===== DATA FOR THIS EXERCISE =====
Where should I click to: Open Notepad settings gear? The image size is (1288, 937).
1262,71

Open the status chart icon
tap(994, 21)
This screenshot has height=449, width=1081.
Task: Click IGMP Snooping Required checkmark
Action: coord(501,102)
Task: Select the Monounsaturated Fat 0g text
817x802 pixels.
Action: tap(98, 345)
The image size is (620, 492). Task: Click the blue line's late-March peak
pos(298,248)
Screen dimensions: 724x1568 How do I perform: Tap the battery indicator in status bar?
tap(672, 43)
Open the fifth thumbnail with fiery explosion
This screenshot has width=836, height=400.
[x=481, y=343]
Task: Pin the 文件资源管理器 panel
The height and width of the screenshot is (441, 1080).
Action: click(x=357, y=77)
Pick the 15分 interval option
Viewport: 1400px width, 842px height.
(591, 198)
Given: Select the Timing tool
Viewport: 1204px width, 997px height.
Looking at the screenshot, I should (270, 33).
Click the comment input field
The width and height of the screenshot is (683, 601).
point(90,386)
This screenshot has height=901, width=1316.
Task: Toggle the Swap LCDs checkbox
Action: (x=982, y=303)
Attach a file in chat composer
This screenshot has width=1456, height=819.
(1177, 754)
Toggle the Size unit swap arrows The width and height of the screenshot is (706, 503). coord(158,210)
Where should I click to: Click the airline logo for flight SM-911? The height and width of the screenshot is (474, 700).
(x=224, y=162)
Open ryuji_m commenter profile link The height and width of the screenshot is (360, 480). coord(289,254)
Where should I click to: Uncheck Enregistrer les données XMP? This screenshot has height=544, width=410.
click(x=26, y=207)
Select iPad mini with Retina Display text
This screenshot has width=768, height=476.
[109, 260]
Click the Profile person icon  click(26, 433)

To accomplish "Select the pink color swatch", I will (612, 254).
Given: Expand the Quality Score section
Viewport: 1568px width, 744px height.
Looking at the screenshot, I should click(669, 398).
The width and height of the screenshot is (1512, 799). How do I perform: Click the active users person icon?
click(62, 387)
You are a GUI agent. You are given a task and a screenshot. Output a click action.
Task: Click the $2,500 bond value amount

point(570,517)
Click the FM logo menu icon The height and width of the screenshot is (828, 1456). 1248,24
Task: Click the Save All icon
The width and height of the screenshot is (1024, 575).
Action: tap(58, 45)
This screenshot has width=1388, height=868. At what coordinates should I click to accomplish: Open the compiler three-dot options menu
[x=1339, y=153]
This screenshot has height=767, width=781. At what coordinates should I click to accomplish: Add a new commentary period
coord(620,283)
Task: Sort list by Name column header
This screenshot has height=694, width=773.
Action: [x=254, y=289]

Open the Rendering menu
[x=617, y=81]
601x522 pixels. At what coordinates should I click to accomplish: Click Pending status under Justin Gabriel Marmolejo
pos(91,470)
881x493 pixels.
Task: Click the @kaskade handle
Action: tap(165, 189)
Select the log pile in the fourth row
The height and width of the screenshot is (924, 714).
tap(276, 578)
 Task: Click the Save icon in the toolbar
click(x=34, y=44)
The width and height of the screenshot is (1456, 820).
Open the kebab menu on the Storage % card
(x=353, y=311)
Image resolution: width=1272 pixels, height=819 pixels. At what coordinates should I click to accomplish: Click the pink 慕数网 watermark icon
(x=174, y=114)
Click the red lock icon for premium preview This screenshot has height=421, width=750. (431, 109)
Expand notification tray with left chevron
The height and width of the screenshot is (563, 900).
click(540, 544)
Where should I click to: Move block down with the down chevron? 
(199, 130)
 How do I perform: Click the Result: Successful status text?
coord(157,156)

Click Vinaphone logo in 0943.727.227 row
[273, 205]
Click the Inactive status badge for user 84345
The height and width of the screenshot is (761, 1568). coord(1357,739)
=====
### EXERCISE BRIEF
Could you reproduce all of the entries exactly as they appear?

### FINISHED TASK
Where should I click to: Open Notepad settings gear? The image size is (1288, 937).
1262,71

Open the status chart icon
tap(994, 21)
This screenshot has height=449, width=1081.
Task: Click IGMP Snooping Required checkmark
Action: coord(501,102)
Task: Select the Monounsaturated Fat 0g text
817x802 pixels.
Action: tap(98, 345)
The image size is (620, 492). Task: Click the blue line's late-March peak
pos(298,248)
Screen dimensions: 724x1568 How do I perform: Tap the battery indicator in status bar?
tap(672, 43)
Open the fifth thumbnail with fiery explosion
This screenshot has width=836, height=400.
[x=481, y=343]
Task: Pin the 文件资源管理器 panel
The height and width of the screenshot is (441, 1080).
Action: click(x=357, y=77)
Pick the 15分 interval option
Viewport: 1400px width, 842px height.
(591, 198)
Given: Select the Timing tool
Viewport: 1204px width, 997px height.
Looking at the screenshot, I should (270, 33).
Click the comment input field
The width and height of the screenshot is (683, 601).
point(90,386)
This screenshot has height=901, width=1316.
Task: Toggle the Swap LCDs checkbox
Action: (x=982, y=303)
Attach a file in chat composer
This screenshot has width=1456, height=819.
(1177, 754)
Toggle the Size unit swap arrows The width and height of the screenshot is (706, 503). coord(158,210)
Where should I click to: Click the airline logo for flight SM-911? The height and width of the screenshot is (474, 700).
(x=224, y=162)
Open ryuji_m commenter profile link The height and width of the screenshot is (360, 480). coord(289,254)
Where should I click to: Uncheck Enregistrer les données XMP? This screenshot has height=544, width=410.
click(x=26, y=207)
Select iPad mini with Retina Display text
This screenshot has width=768, height=476.
[109, 260]
Click the Profile person icon  click(26, 433)

To accomplish "Select the pink color swatch", I will (612, 254).
Given: Expand the Quality Score section
Viewport: 1568px width, 744px height.
Looking at the screenshot, I should click(669, 398).
The width and height of the screenshot is (1512, 799). How do I perform: Click the active users person icon?
click(62, 387)
You are a GUI agent. You are given a task and a screenshot. Output a click action.
Task: Click the $2,500 bond value amount

point(570,517)
Click the FM logo menu icon The height and width of the screenshot is (828, 1456). 1248,24
Task: Click the Save All icon
The width and height of the screenshot is (1024, 575).
Action: tap(58, 45)
This screenshot has width=1388, height=868. At what coordinates should I click to accomplish: Open the compiler three-dot options menu
[x=1339, y=153]
This screenshot has height=767, width=781. At what coordinates should I click to accomplish: Add a new commentary period
coord(620,283)
Task: Sort list by Name column header
This screenshot has height=694, width=773.
Action: [x=254, y=289]

Open the Rendering menu
[x=617, y=81]
601x522 pixels. At what coordinates should I click to accomplish: Click Pending status under Justin Gabriel Marmolejo
pos(91,470)
881x493 pixels.
Task: Click the @kaskade handle
Action: tap(165, 189)
Select the log pile in the fourth row
The height and width of the screenshot is (924, 714).
tap(276, 578)
 Task: Click the Save icon in the toolbar
click(x=34, y=44)
The width and height of the screenshot is (1456, 820).
Open the kebab menu on the Storage % card
(x=353, y=311)
Image resolution: width=1272 pixels, height=819 pixels. At what coordinates should I click to accomplish: Click the pink 慕数网 watermark icon
(x=174, y=114)
Click the red lock icon for premium preview This screenshot has height=421, width=750. (431, 109)
Expand notification tray with left chevron
The height and width of the screenshot is (563, 900).
click(540, 544)
Where should I click to: Move block down with the down chevron? 
(199, 130)
 How do I perform: Click the Result: Successful status text?
coord(157,156)

Click Vinaphone logo in 0943.727.227 row
[273, 205]
Click the Inactive status badge for user 84345
The height and width of the screenshot is (761, 1568). coord(1357,739)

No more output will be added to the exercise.